- SOURCE RECORDS
■ ■ ■

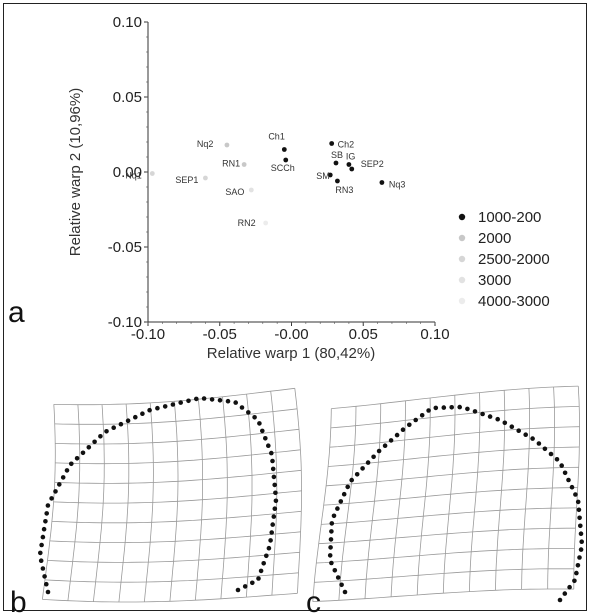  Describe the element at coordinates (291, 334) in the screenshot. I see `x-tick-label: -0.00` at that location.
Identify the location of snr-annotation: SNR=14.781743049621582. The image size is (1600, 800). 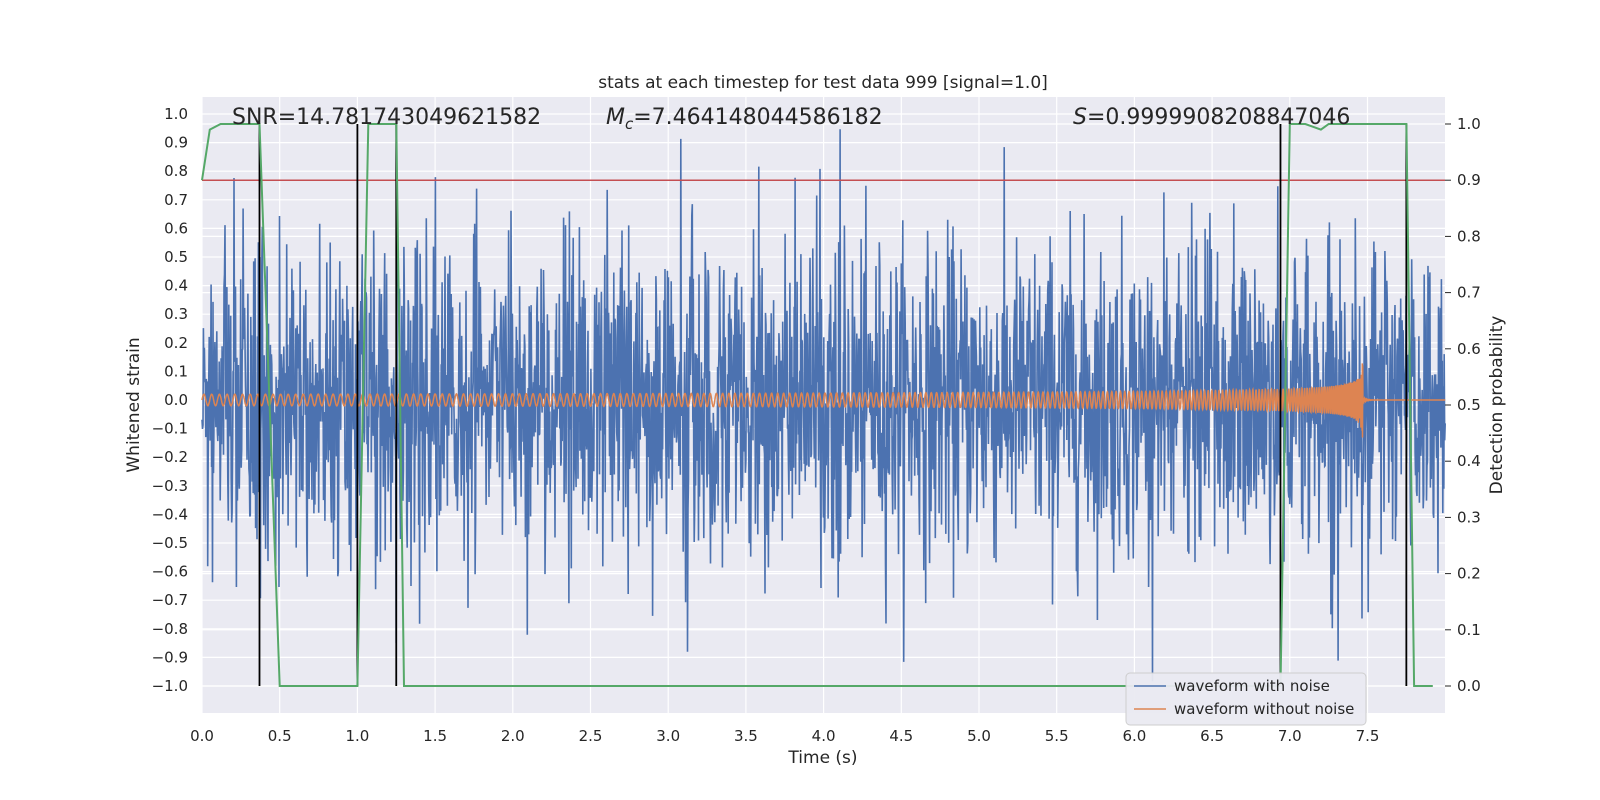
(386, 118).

■ ■ ■

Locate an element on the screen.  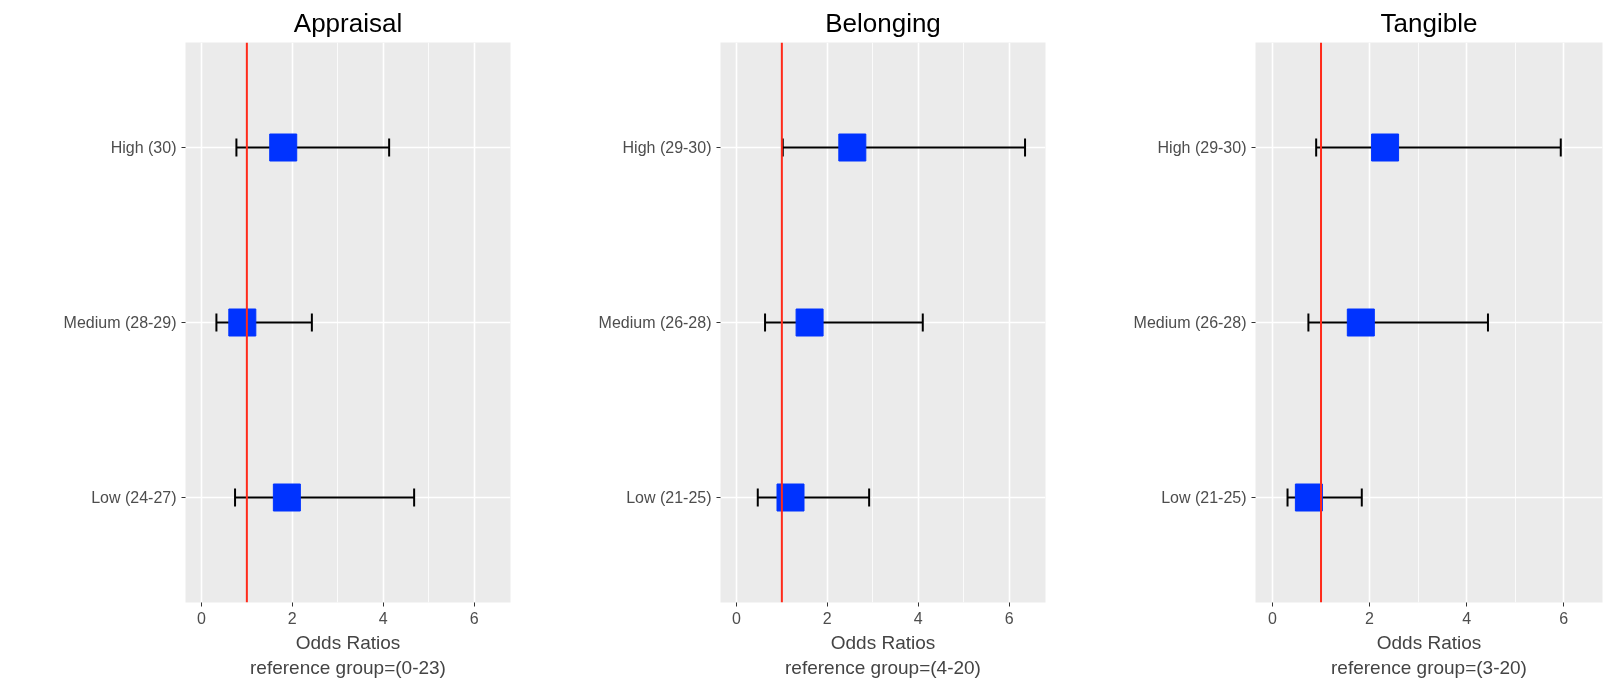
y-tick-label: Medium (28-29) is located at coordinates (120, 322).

■ ■ ■

- TASK OBJECTIVE
Recast the entries above, between the lines holding "Describe the element" and "(386, 118).", inclusive, as a JSON list of strings with one string per line and no blank lines. Leave the pictures out.

- OUTPUT OF THE EXERCISE
[
  "  Describe the element at coordinates (291, 334) in the screenshot. I see `x-tick-label: -0.00` at that location.",
  "Identify the location of snr-annotation: SNR=14.781743049621582. The image size is (1600, 800). ",
  "(386, 118)."
]